Abram Piatt Andrew Jr. was an economist, an Assistant Secretary of the Treasury, the founder and director of the American Ambulance Field Service during World War I, and a member of the U.S. House of Representatives from Massachusetts.

Robert Sidney Bowen, Jr. was a World War I aviator, newspaper journalist, magazine editor and author who was born in Boston, Massachusetts, and died of cancer in Honolulu, Hawaii, at the age of 76. He is best known for his boys' series books written during World War II, the Dave Dawson War Adventure Series and the Red Randall Series. He also worked under the name R. Sidney Bowen and under the pseudonym James Robert Richard.

Malcolm Cowley was an American writer, editor, historian, poet, and literary critic. His best known works include his first book of poetry, Blue Juniata (1929), his lyrical memoir, Exile's Return, as a chronicler and fellow traveller of the Lost Generation, and as an influential editor and talent scout at Viking Press.

Harry Crosby was an American heir, World War I veteran, bon vivant, poet, and publisher who for some epitomized the Lost Generation in American literature. He was the son of one of the richest banking families in New England, a Boston Brahmin, and the nephew of Jane Norton Grew, the wife of financier J. P. Morgan, Jr.. As such, he was heir to a portion of a substantial family fortune. He was a volunteer in the American Field Service during World War I, and later served in the U.S. Ambulance Corps. He narrowly escaped with his life.
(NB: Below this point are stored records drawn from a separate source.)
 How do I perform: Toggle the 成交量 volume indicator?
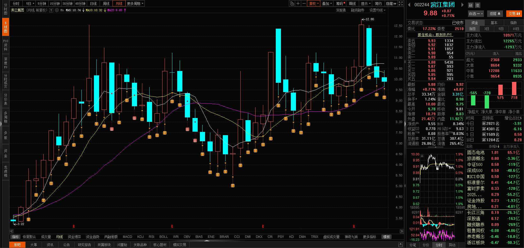[x=46, y=237]
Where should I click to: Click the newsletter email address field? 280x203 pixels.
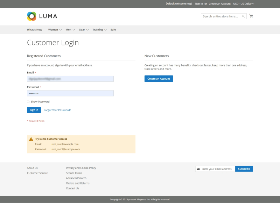tap(217, 169)
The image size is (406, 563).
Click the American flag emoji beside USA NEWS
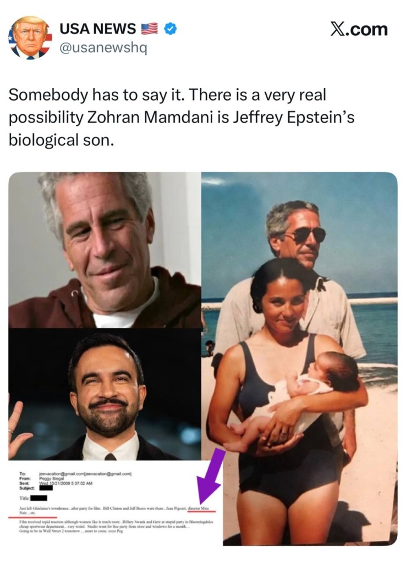click(149, 29)
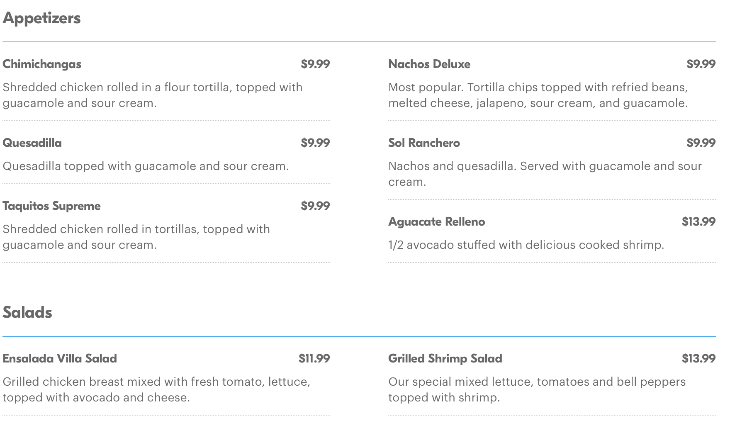Select Taquitos Supreme from appetizers

51,206
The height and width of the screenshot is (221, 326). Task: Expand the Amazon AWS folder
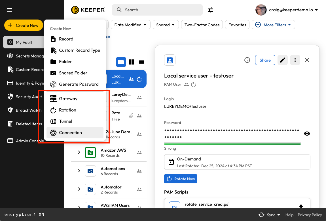(x=79, y=153)
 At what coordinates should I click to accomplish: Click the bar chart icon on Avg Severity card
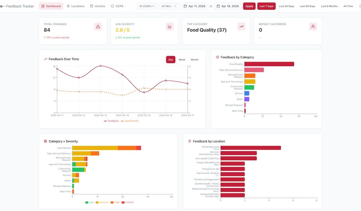tap(169, 26)
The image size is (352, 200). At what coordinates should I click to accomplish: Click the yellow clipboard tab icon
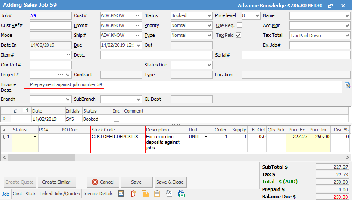pos(157,194)
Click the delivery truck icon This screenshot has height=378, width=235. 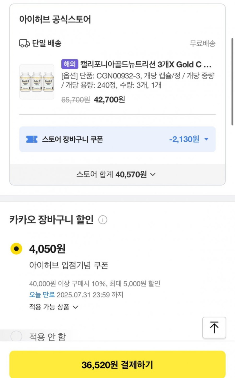tap(24, 43)
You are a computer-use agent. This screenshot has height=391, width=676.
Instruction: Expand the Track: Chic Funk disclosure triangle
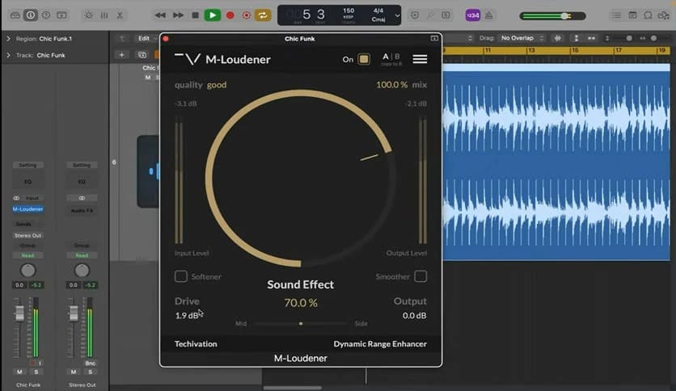coord(8,55)
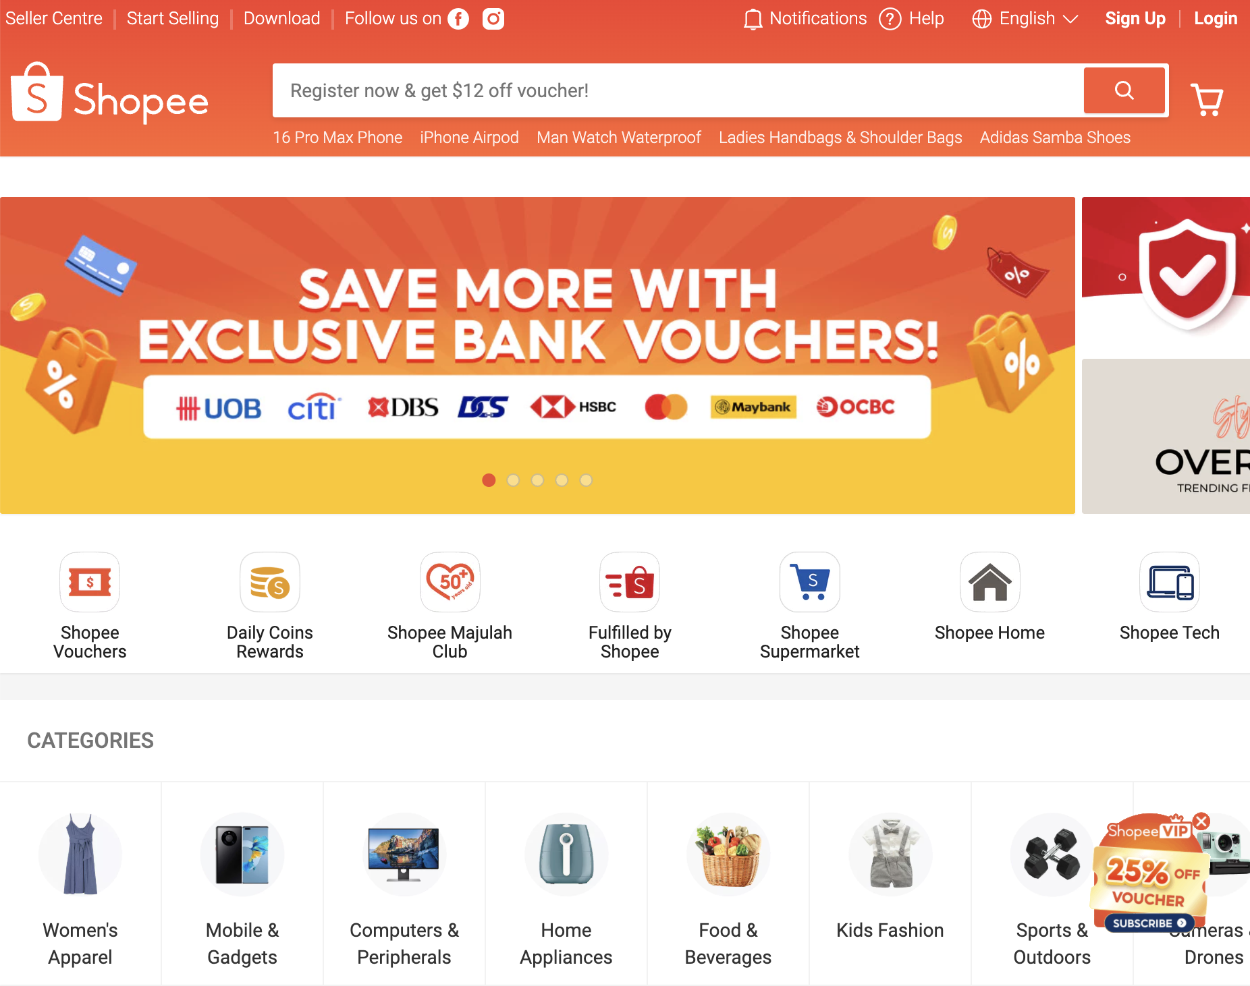
Task: Open the shopping cart icon
Action: [1206, 100]
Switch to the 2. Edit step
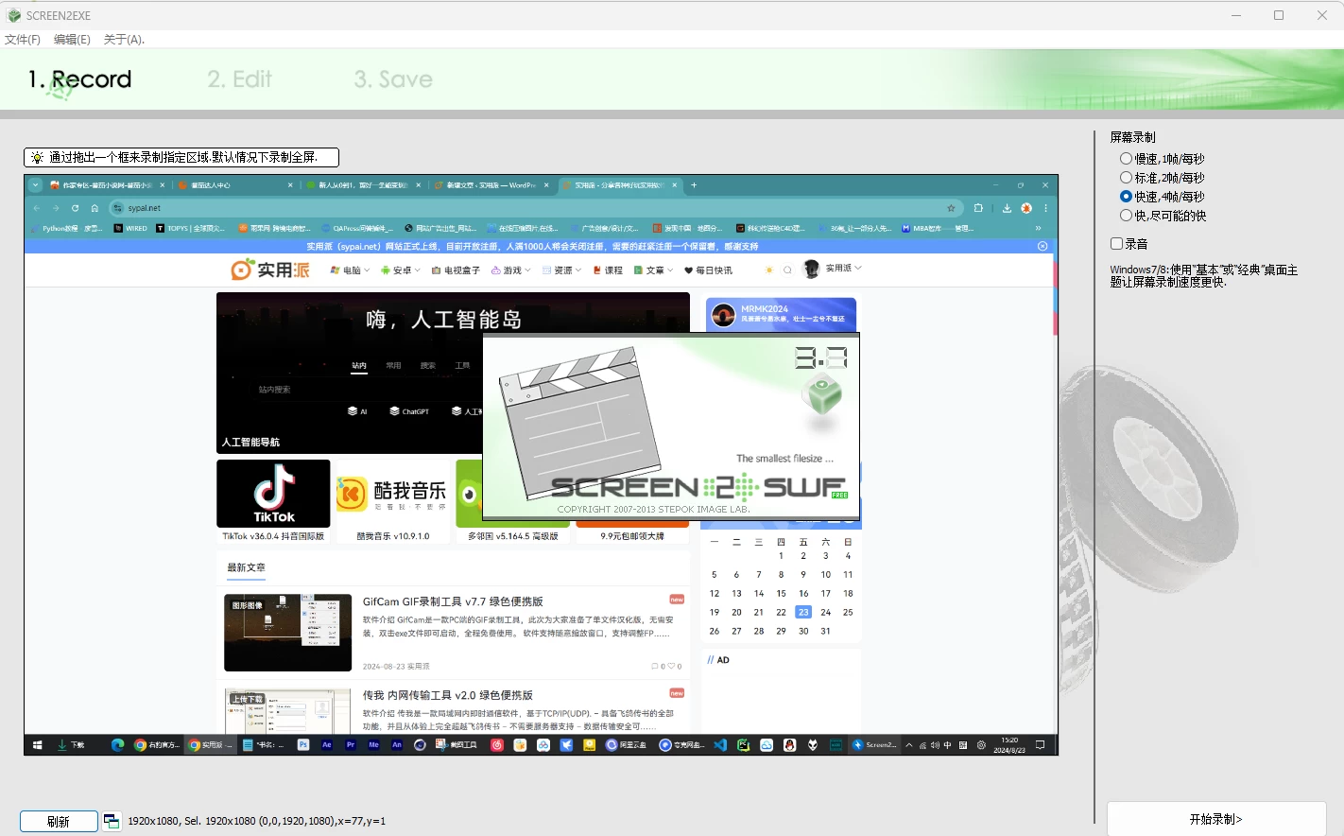Viewport: 1344px width, 836px height. click(239, 79)
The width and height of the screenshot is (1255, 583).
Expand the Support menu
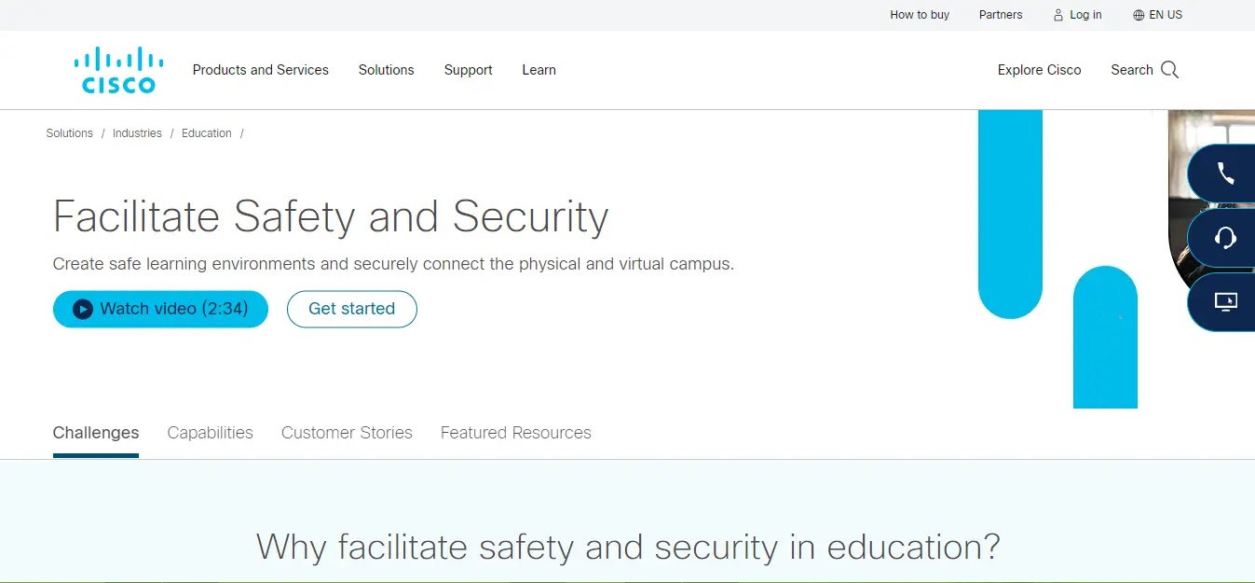468,70
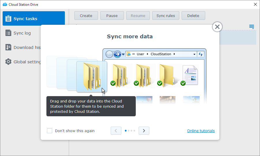Jump to the last page indicator dot
260x156 pixels.
coord(134,131)

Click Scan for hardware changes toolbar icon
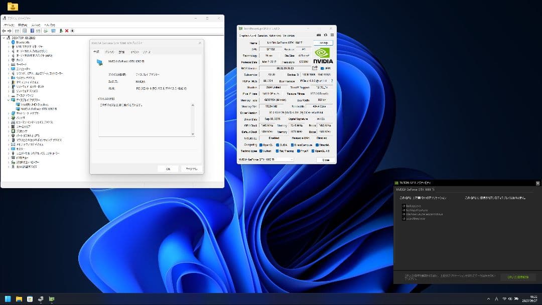pyautogui.click(x=72, y=31)
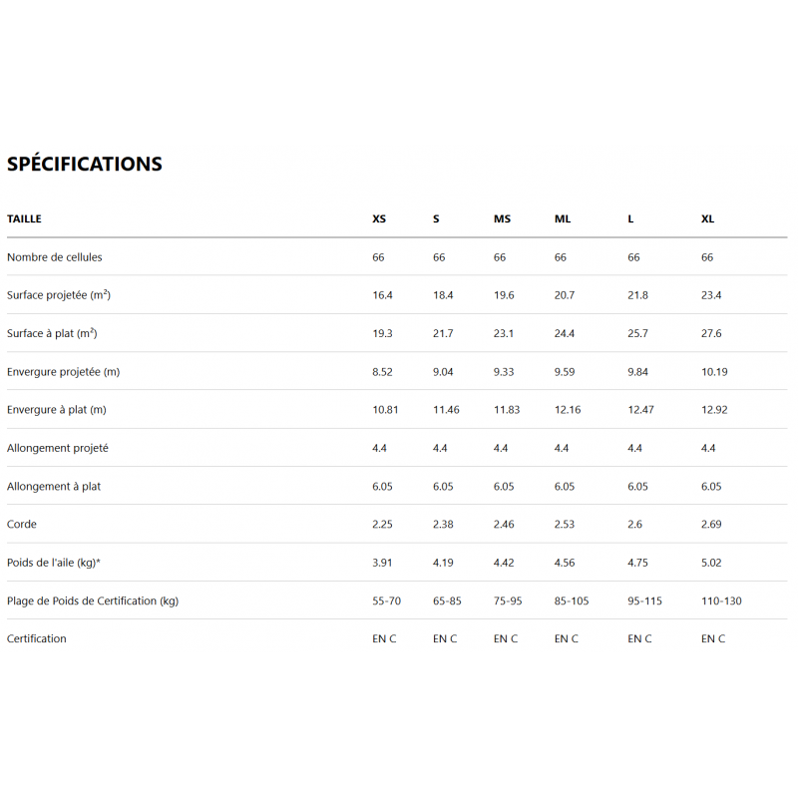Click the 3.91 wing weight value
Viewport: 798px width, 798px height.
tap(382, 563)
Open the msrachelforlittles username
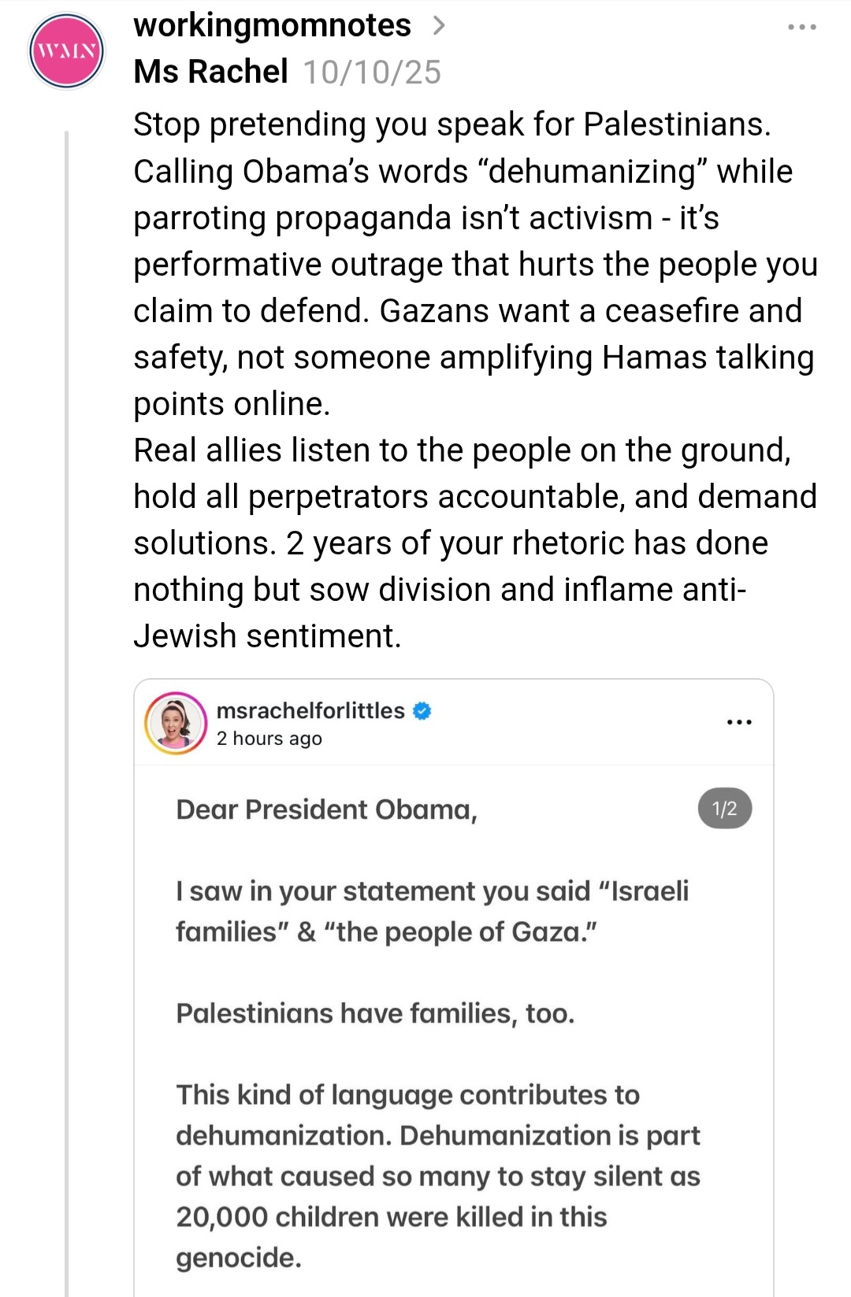Viewport: 851px width, 1297px height. point(310,710)
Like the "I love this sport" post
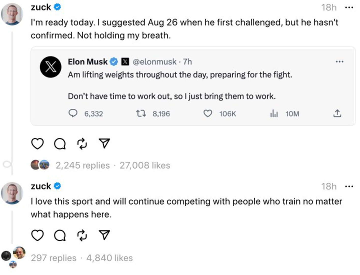 (37, 235)
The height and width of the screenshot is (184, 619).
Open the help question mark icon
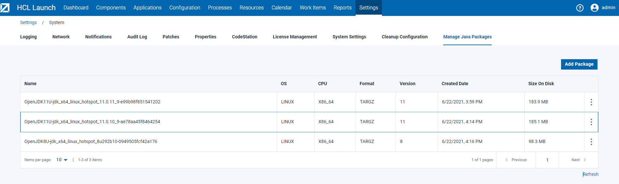[x=580, y=8]
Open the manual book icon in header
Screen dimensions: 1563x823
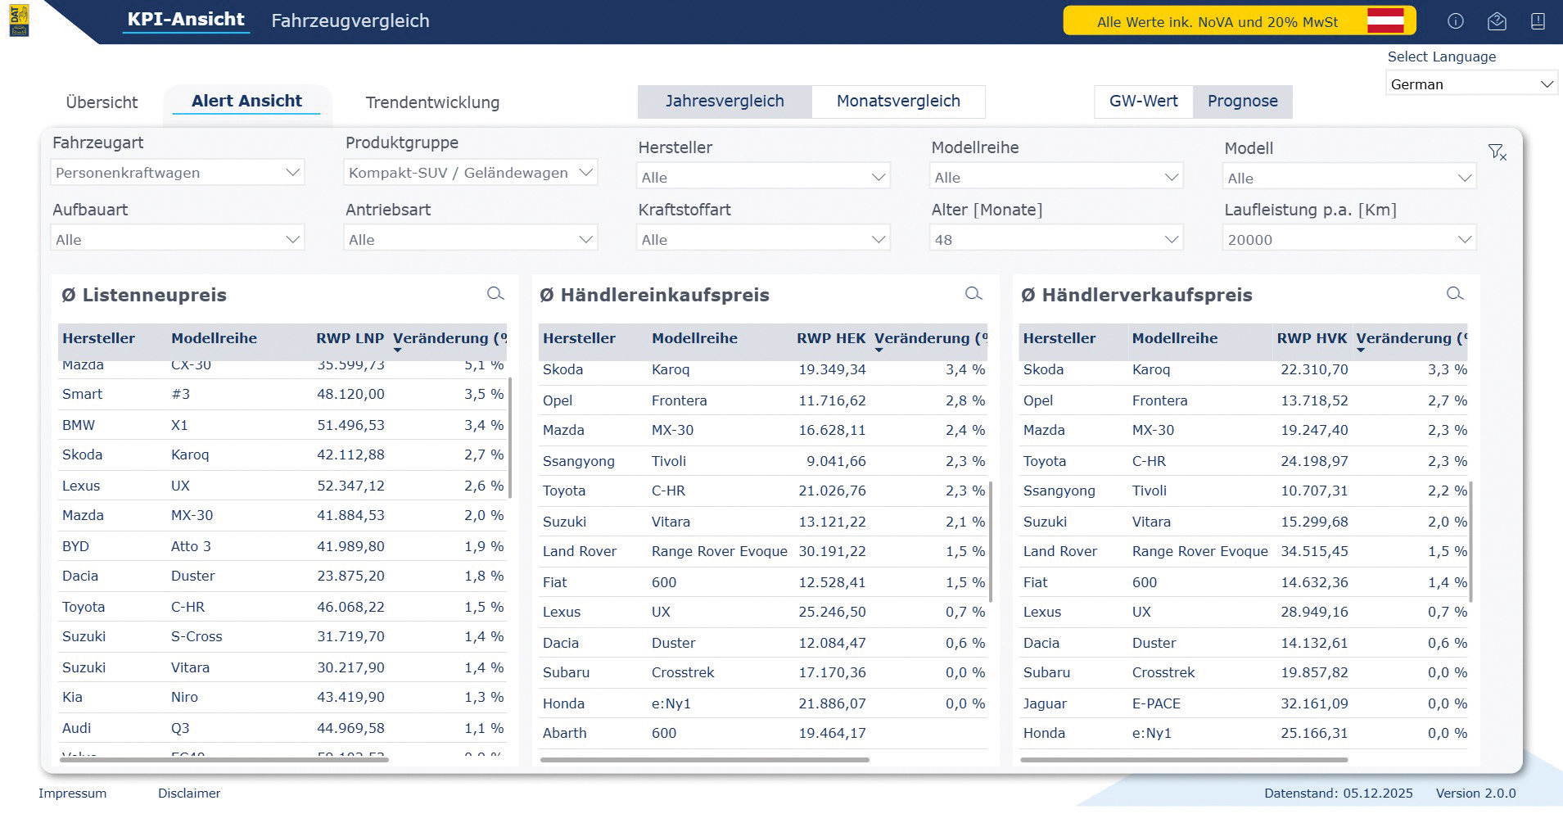(x=1538, y=21)
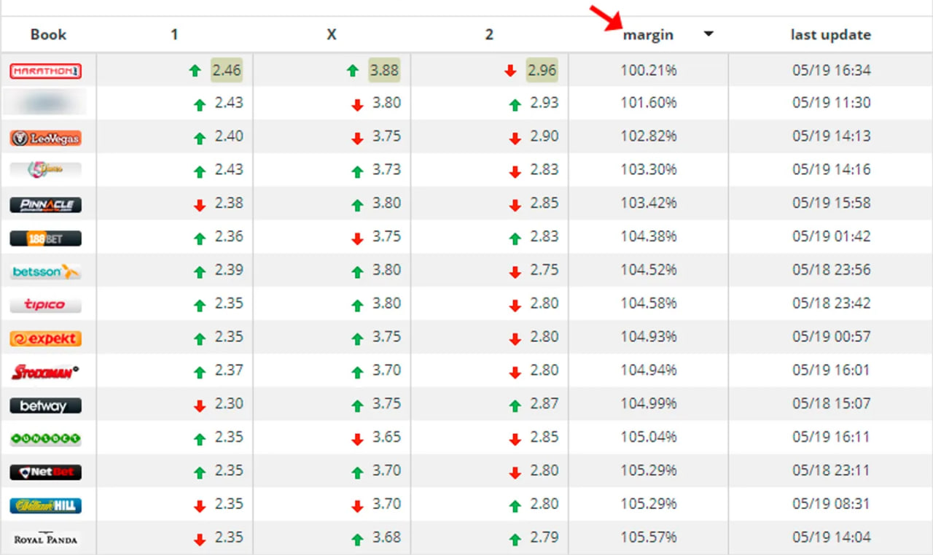Screen dimensions: 933x555
Task: Sort by the last update column header
Action: pos(830,34)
Edward Estlin Cummings, often styled as e e cummings, as he is attributed in many of his published works, was an American poet, painter, essayist, author, and playwright. He wrote approximately 2,900 poems, two autobiographical novels, four plays, and several essays. He is often regarded as one of the most important American poets of the 20th century. Cummings is associated with modernist free-form poetry. Much of his work has idiosyncratic syntax and uses lower-case spellings for poetic expression.

John Roderigo Dos Passos was an American novelist, most notable for his U.S.A. trilogy.

Julien Green was an American writer who authored several novels, a four-volume autobiography and his famous Diary. He wrote primarily in French and was the first non-French national to be elected to the Académie française.

Robert Silliman Hillyer was an American poet.

James Hazen Hyde was the son of Henry Baldwin Hyde, the founder of The Equitable Life Assurance Society of the United States. James Hazen Hyde was twenty-three in 1899 when he inherited the majority shares in the billion-dollar Equitable Life Assurance Society. Five years later, at the pinnacle of social and financial success, efforts to remove him from The Equitable set in motion the first great Wall Street scandal of the 20th century, which resulted in his resignation from The Equitable and relocation to France.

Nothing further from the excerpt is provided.